I have answered it like below

\$i=e(\frac{-Rt}{L})[(\frac{-V}{\sqrt{R^2+(wL)^2)}}*sin(phi-atan(\frac{wL}{R})))+((\frac{V}{\sqrt{R^2+(wL)^2)}}*sin(wt+phi-atan(\frac{wL}{R})))\$

now my 2nd question is

2.Use the above expression, e.g. in Matlab/Octave, to plot the resulting i(t) if:

\$V = 325 V, w = 2 ·ph. 50 Hz, wL = 0.1\$,

\$R = {0.01, 0.3}\$ (two different values to try)

\$wt0 = {0, pi/4 , Pi/2 }\$ rad (three values).

The above provides 6 combinations. Study the equation and compare plots with different parameter choices, to get a good feel for what situations of the fault-inception angle (wt0) and L/R ratio give the smallest and largest deviations from a pure sinusoid. “Sinusoid” in this case means the shape: I consider e.g. sin(wt) and sin(wt + pi/4 ) and cos(wt) all to be sinusoids, but sin(wt) + exp(−t/tau) is not purely sinusoidal. For submitting, plot just the two most extreme cases (i.e. the most and least similar to a pure sinusoid) over five cycles.

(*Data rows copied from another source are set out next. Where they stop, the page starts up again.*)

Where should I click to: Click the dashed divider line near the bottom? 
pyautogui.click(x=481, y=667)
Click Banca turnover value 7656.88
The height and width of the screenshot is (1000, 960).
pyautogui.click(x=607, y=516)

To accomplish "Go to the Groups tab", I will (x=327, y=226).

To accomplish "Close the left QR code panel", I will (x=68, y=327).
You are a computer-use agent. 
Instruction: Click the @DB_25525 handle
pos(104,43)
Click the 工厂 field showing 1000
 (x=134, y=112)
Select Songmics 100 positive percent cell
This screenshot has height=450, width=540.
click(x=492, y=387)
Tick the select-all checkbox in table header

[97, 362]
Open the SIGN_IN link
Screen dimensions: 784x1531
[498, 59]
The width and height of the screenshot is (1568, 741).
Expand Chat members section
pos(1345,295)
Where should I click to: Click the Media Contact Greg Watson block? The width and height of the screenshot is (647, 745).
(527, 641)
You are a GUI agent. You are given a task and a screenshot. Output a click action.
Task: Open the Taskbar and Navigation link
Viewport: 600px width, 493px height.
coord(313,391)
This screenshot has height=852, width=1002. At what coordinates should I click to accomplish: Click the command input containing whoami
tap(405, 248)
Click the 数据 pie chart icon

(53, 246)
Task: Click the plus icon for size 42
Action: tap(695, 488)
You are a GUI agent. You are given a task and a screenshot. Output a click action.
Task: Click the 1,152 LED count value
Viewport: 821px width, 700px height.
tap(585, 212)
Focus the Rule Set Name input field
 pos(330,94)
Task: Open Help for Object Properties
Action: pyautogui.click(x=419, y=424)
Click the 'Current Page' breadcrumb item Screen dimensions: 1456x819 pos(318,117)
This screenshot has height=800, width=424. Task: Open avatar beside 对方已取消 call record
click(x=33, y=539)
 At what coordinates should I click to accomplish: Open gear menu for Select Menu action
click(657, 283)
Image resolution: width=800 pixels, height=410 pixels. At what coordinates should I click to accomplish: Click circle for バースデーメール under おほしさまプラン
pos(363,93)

I have coded MATLAB like following but get no sinusoidal wave. I have got value of zero

close all;

clc;

%%% value of parameters

V=325;

wL=0.1; R=0.01; wt=0;

\$phi=atan(wL/R)\$;

\$coswt=cos(pi/4);sinwt=sin(pi/4)\$;

%%% equation of the current

\$i=((cos(wt)-j*sin(wt))*((\frac{-V}{\sqrt{(R^2+(wL)^2))}}*sin(phi-atan(\frac{wL}{R})))+((\frac{V}{\sqrt{(R^2+(wL)^2))}}*sin(wt+phi-atan(\frac{wL}{R}))))\$

plot(i)

Would anyone help me to find the problem in MATLAB why I did not get any waveform?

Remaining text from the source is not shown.